Réforme du Code électoral : la majorité impose sa marque, l’opposition contre-attaque et saisit le Conseil constitutionnel

Adoptée largement par l’Assemblée nationale, la réforme du Code électoral relance le débat politique au Sénégal. Entre volonté d’élargissement démocratique et accusations de texte « sur mesure », la classe politique se fracture à nouveau.

L’adoption de la proposition de loi portant modification du Code électoral continue de dominer l’actualité politique, marquée par de vives réactions aussi bien au sein de la majorité que de l’opposition.
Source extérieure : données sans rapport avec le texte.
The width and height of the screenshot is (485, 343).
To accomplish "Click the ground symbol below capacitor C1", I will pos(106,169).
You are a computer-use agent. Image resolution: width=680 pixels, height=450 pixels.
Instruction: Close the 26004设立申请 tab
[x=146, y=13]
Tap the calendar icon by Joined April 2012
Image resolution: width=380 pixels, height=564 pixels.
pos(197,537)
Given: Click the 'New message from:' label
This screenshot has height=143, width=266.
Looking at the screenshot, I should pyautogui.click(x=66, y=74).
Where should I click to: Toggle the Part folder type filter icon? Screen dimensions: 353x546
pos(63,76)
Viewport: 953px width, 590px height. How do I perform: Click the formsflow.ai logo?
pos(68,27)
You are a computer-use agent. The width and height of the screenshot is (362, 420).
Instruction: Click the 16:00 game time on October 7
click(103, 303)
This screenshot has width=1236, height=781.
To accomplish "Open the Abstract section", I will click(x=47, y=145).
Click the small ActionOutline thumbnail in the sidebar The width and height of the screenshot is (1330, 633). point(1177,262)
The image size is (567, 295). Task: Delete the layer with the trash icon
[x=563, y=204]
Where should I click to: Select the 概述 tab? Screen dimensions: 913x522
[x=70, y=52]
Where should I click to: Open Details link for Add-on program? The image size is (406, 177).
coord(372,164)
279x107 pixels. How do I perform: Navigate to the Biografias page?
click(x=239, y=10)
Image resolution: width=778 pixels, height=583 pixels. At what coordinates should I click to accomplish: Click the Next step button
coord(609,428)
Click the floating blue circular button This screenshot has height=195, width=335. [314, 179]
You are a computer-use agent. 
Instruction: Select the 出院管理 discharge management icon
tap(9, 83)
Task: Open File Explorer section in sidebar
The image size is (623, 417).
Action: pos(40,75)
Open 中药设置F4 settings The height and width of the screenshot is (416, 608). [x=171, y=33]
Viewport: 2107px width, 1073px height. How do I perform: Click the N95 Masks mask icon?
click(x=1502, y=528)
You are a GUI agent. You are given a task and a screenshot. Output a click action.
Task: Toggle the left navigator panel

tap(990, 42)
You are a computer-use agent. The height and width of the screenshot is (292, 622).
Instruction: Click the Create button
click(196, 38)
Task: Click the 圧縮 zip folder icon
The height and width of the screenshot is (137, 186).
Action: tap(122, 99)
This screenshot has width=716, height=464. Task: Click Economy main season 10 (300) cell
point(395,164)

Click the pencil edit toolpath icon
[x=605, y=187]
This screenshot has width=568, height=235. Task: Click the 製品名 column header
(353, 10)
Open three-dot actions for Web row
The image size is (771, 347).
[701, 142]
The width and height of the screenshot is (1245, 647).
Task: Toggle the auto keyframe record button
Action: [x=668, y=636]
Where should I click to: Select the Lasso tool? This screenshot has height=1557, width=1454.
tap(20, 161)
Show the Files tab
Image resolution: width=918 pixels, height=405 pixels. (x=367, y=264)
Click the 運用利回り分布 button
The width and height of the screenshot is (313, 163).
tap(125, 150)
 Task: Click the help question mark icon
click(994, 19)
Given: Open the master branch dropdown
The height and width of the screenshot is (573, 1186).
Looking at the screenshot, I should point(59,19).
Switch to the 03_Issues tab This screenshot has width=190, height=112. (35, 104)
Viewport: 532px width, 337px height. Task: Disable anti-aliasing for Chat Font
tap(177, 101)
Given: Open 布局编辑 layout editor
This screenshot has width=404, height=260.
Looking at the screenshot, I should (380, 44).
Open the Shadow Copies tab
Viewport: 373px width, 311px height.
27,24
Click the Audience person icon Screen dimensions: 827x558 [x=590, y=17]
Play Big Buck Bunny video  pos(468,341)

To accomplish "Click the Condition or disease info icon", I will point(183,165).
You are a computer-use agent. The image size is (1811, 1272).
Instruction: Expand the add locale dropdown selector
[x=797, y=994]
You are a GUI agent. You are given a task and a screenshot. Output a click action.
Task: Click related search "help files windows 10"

Selon l’Agence de presse sénégalaise (APS), le texte a été approuvé mardi par une large majorité de députés, avec 128 voix pour, 11 contre et 2 abstentions, confirmant ainsi le poids du groupe parlementaire Pastef-Les Patriotes.

D’après l’APS, cette réforme vise à « réaménager et clarifier » les conditions d’inscription sur les listes électorales, notamment à travers la révision des articles L.29 et L.30. Ces dispositions encadraient jusque-là la déchéance des droits civiques en cas de condamnations pénales. La majorité parlementaire estime que ces articles ont, par le passé, servi à écarter des candidatures jugées crédibles dans des conditions controversées.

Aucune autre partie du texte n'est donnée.